The 74-year-old founder of Baron Capital also told CNBC that interest rates and oil prices will stay lower for "a very long time."
As a result, he says, the economy is going to grow much faster.
"With lower interest rates and lower oil prices than we think, we think the economy is going to grow much faster than it would have otherwise," said Baron, whose company has $23 billion in assets under management.
Baron said he is optimistic about the stock market overall and said GDP is "significantly understated."
"What we do for the only part is research on companies and try to invest in them at good prices where we think we can double our money in five or six years. Over the long term, we've been able to accomplish that," he said.
He said he doesn't follow daily general news to foreshadow daily stock-market moves.
"Whether it's [Donald] Trump being the president, or whether it's Brexit, or whether it's interest rates or whether it's oil prices, there are things you can't predict, but that's what everyone spends their time trying to focus on and trying to predict," he said.
"And yet if they can predict it, they still wouldn't know if that's going to have an impact on what stock prices do shortly afterwards."
However, not all economic experts are as optimistic as Baron.
Bond investor Bill Gross warned on Tuesday that investors should reduce their risk appetite, given the U.S. growth rate is stunted by secular forces "which monetary and even future fiscal policies seem unable to reverse," Reuters reported.
In his June investment outlook letter, Gross of Janus Henderson said: "Strategies involving risk reduction should ultimately outperform 'faux' surefire winners generated by central bank printing of money.
"It’s the real economy that counts and global real economic growth is and should continue to be below par," said Gross, who runs the $2.1 billion Janus Henderson Global Unconstrained Bond Fund.
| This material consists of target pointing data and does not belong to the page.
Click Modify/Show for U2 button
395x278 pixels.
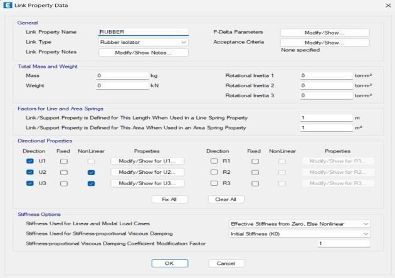point(147,172)
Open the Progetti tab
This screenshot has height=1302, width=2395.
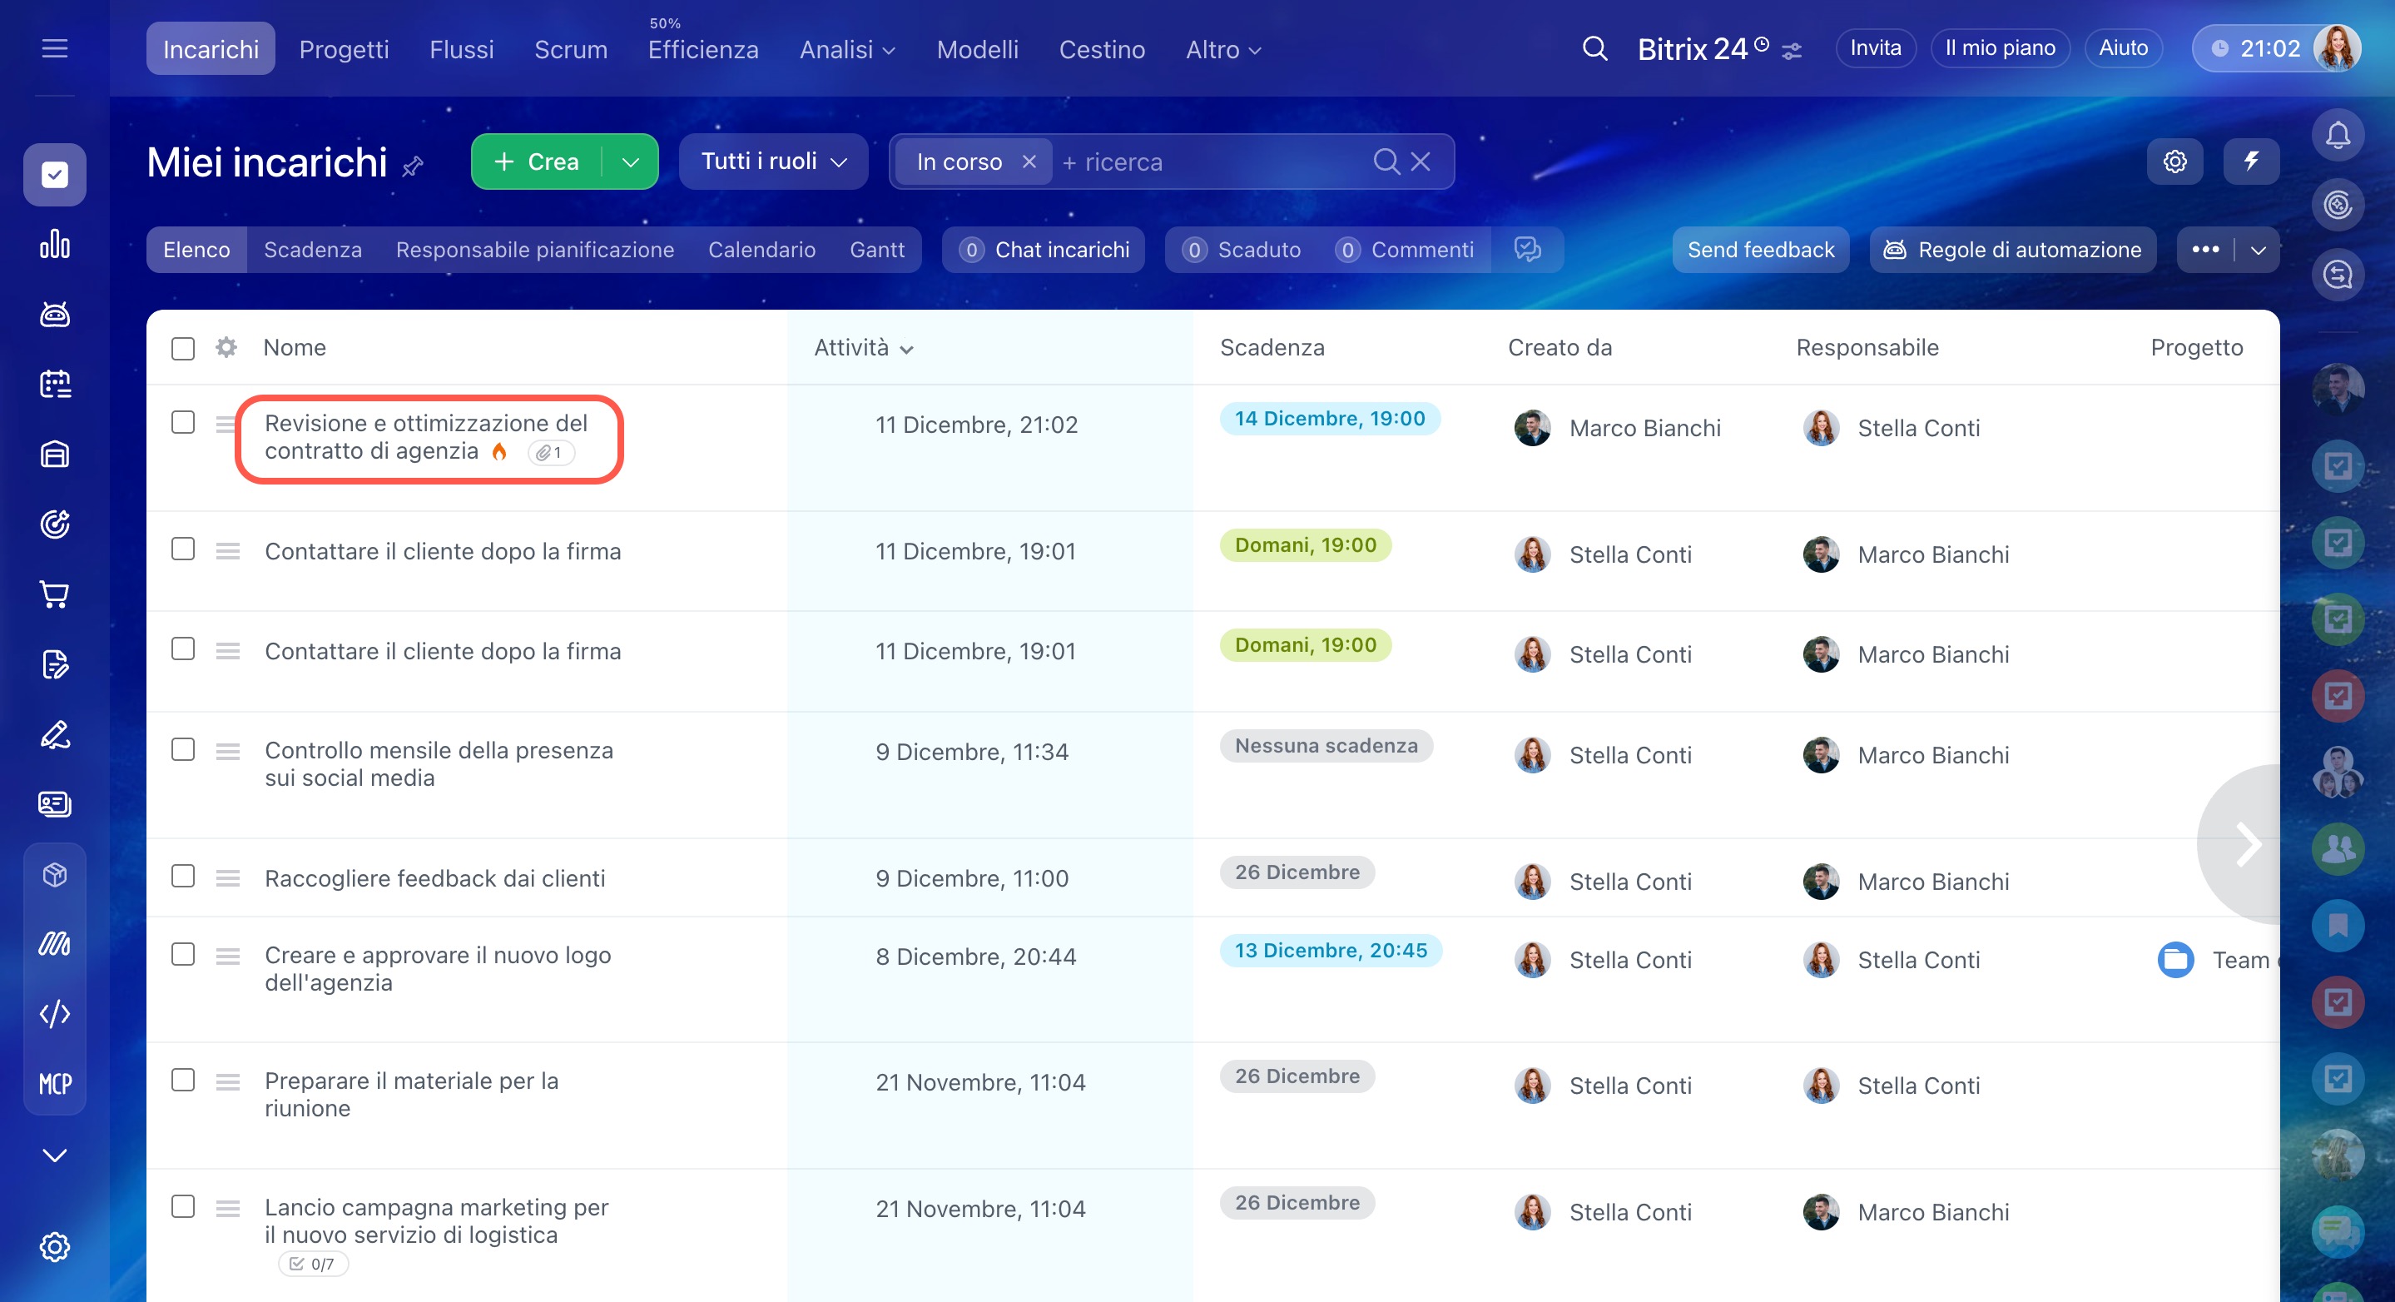343,49
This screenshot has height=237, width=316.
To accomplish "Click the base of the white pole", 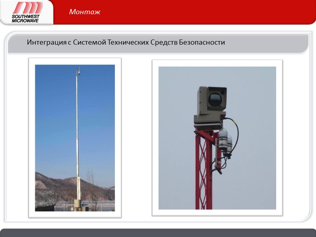I will pos(77,203).
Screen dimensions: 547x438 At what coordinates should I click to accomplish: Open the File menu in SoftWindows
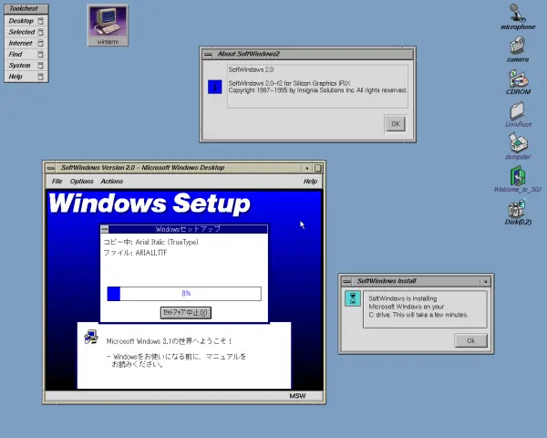57,182
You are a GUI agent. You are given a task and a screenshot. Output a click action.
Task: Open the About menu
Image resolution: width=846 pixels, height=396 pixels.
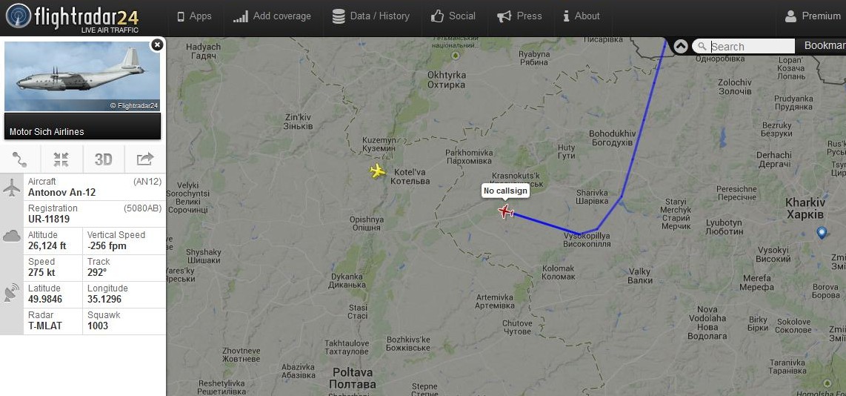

Gross has repeatedly said investors should not be tempted to buy high-flying equities and corporate bonds, given the possibility Trump may fail to enact policies to fuel growth of between 3 percent and 4 percent.
Last month, Commerce Secretary Wilbur Ross told Reuters the U.S. economy would fall short of the Trump administration's goal of 3 percent growth this year and would only achieve that rate when its regulatory, tax, trade and energy policies were fully in place.
"Capitalism’s arteries are now clogged or even blocked by secular forces which when combined with low/negative yielding 'safe' assets promise to stunt U.S. and global growth far below historical norms," Gross said.
Gross said so-called zombie corporations that need bailouts to survive are being kept alive as opposed to destroyed and standard business models forming capitalism’s foundation - such as insurance companies, pension funds, and banking - are threatened by the low yields that have in turn, produced high asset prices.
(Newsmax wire services contributed to this report).